In previous years, many instructors teaching courses in the College’s required General Education program independently ran lotteries to keep their courses from going over enrollment capacity. As a result, many lotteries ran on different timelines and criteria.
Starting this spring, that will change. The Gen Ed office will pilot a new coordinated lottery system, asking students to rank their Gen Ed course choices and seek enrollment in one or more courses through a single randomized process.
The new semester starts in a week — and with it, course shopping and enrollment. To help navigate the new Gen Ed lottery system, here’s a primer on the process.
The Gen Ed office started working to create a new lottery system last summer in collaboration with Harvard University Information Technology, the Advising Programs Office, the Faculty of Arts and Sciences Registrar’s Office, and the Office of Undergraduate Education after observing that some students successfully lotteried into multiple courses while others failed to lottery into any courses.
The new system aims to allow more students to successfully lottery into a Gen Ed course and to relieve student stress, according to the Gen Ed office.
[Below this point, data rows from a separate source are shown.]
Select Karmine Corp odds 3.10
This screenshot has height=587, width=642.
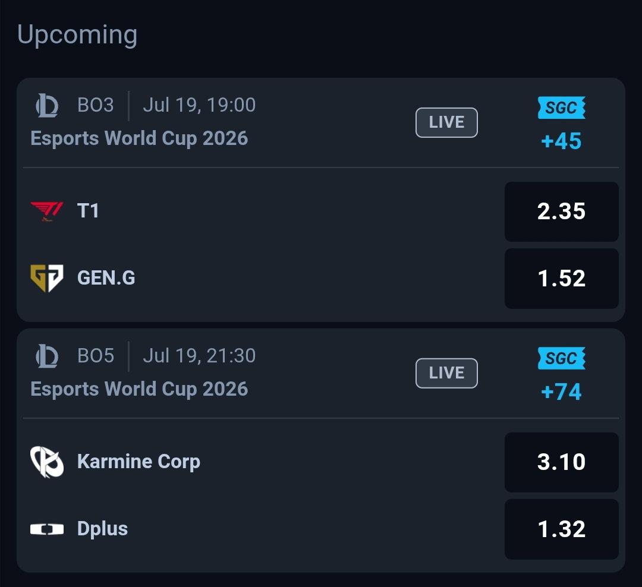tap(561, 462)
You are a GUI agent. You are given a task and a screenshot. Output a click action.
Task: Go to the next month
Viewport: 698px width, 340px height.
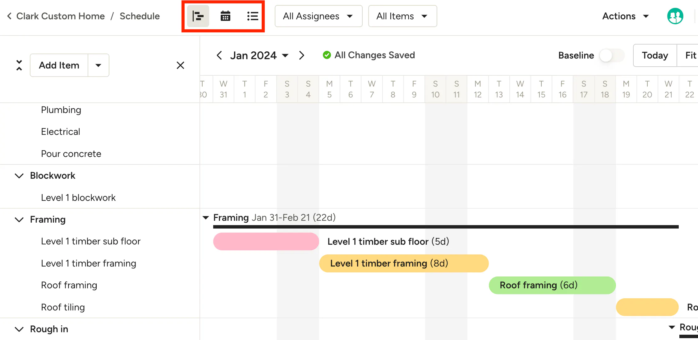pyautogui.click(x=301, y=55)
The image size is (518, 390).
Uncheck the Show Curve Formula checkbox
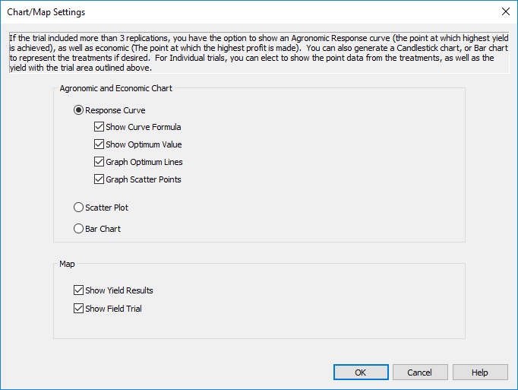[x=99, y=128]
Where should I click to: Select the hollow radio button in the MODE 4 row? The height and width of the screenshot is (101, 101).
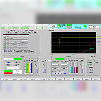[19, 45]
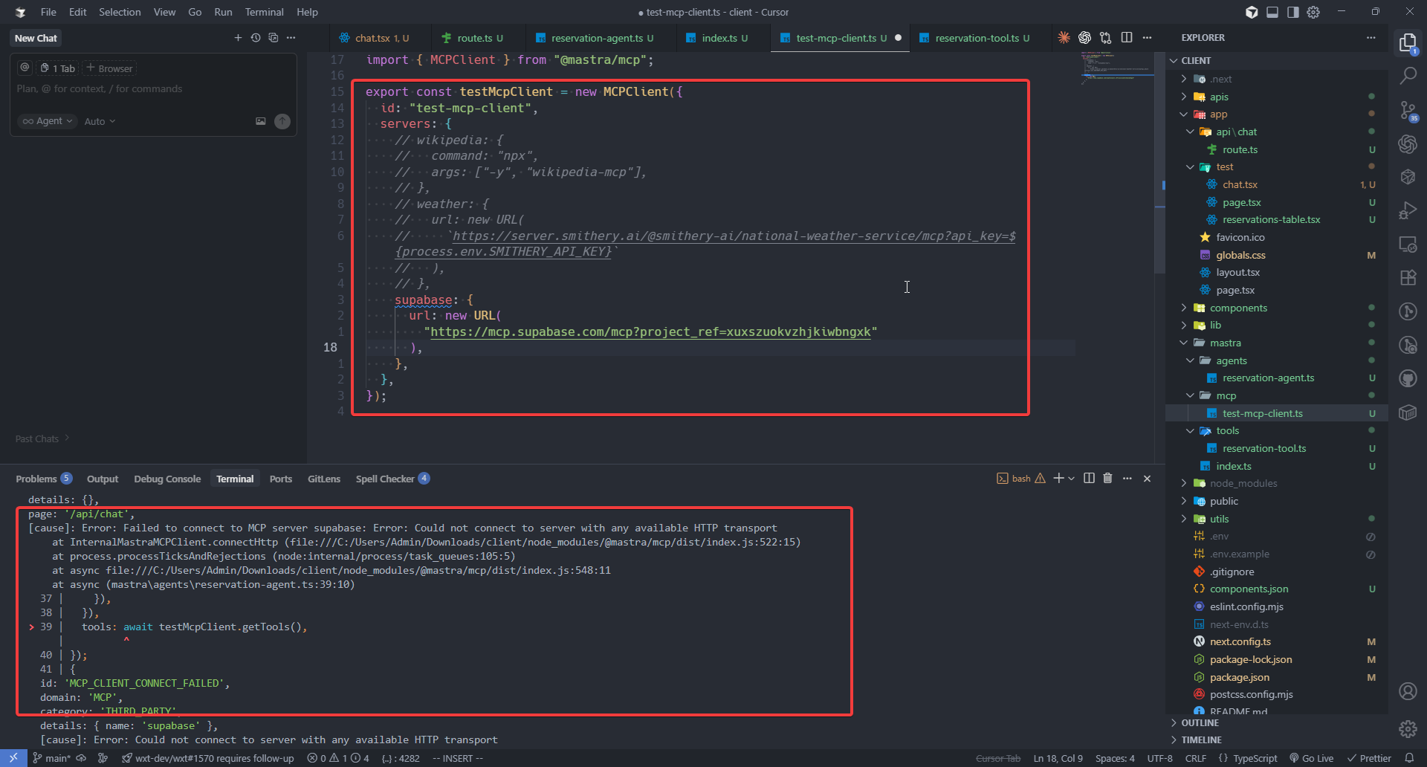Expand the OUTLINE section
Screen dimensions: 1427x767
1200,722
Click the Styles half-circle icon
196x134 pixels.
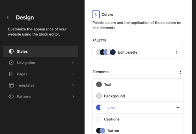coord(11,51)
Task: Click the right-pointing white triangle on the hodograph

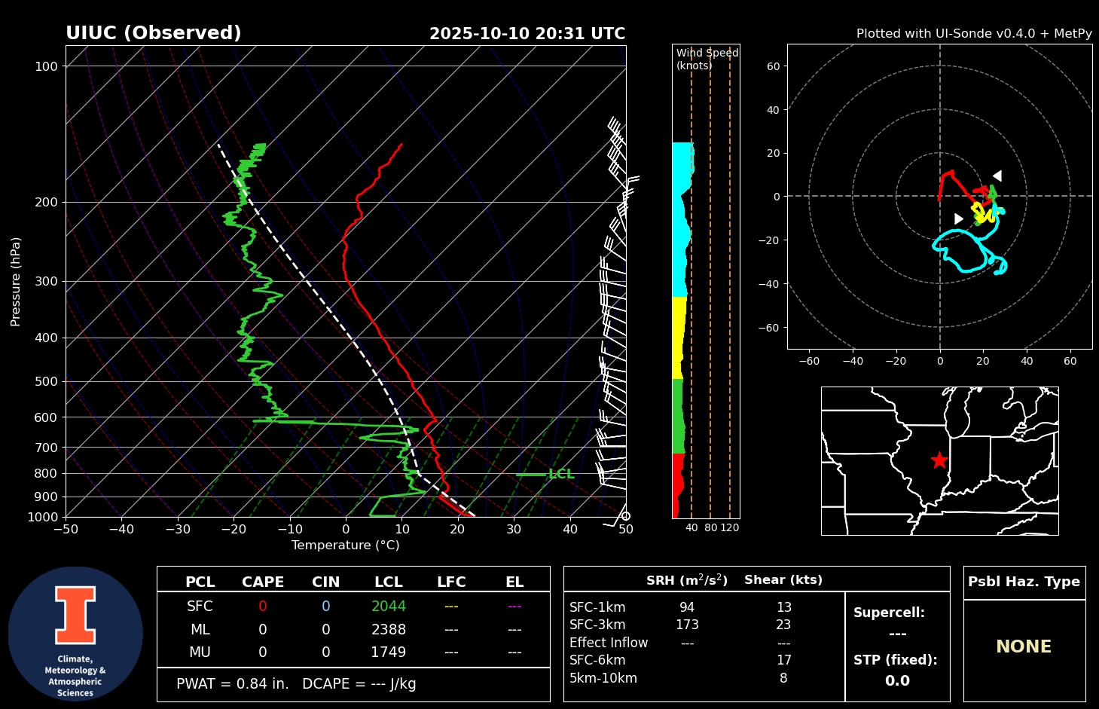Action: pos(958,219)
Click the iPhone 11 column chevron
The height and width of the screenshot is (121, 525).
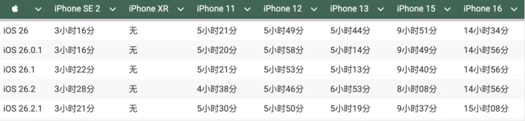pyautogui.click(x=247, y=9)
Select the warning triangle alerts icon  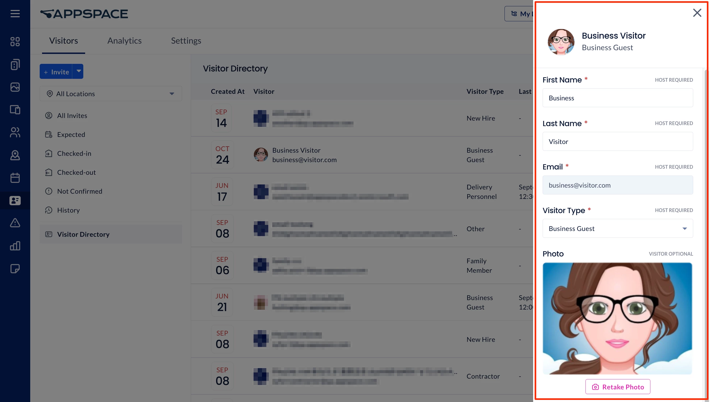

Students will be able to request enrollment in up to five Gen Ed courses on my.harvard. They will then be required to rank their choices by 11:59 p.m. on Wednesday during shopping week, the first week of each semester during which students may try out classes before formally enrolling.
If the requested enrollment for a given Gen Ed course does not exceed the limit, all students who requested to enroll will automatically be granted permission.
The Gen Ed office will lottery off seats in over-requested courses. Students will rank their preferences for Gen Ed courses, and the office will use a unified ranked-choice system to assign students to their highest possible preferences.
The Gen Ed office will notify students of their lottery results by 2 p.m. on Thursday during shopping week, and they can choose whether to enroll in the courses they were granted permission to enter. Students who request to enroll in five Gen Ed courses should get into at least one, according to the office’s website.
After the lottery ends, students may petition to enter courses that still have open seats.
No, since lottery results will be determined according to the randomized algorithm.
Gen Ed courses will not have applications to enter the lottery, and the Gen Ed office said it instructed faculty not to approve enrollment petitions before the lottery runs.
Not even seniors who must take a course to graduate will necessarily be guaranteed a seat by the lottery, though the Gen Ed office said students should reach out if this occurs.
Gen Ed courses have a size limit of between 50 and 250 students.
In the spring of 2019, the FAS Standing Committee on General Education decided to cap all Gen Ed courses at 250 students. Individual instructors can additionally choose to impose a lower enrollment cap if they wish.
Several faculty members said last fall during shopping week that they were confused and frustrated by the new rule capping Gen Ed classes.
The only course with an enrollment cap larger than 250 after the new rule was instituted was GENED 1058: “Tech Ethics: AI, Biotech, and the Future of Human Nature,” offered in fall 2019. The course had a larger cap of 900 students because it formed part of an experiment with larger course sizes.
No Gen Ed course enrollments will exceed 250 students this spring, according to the course catalog.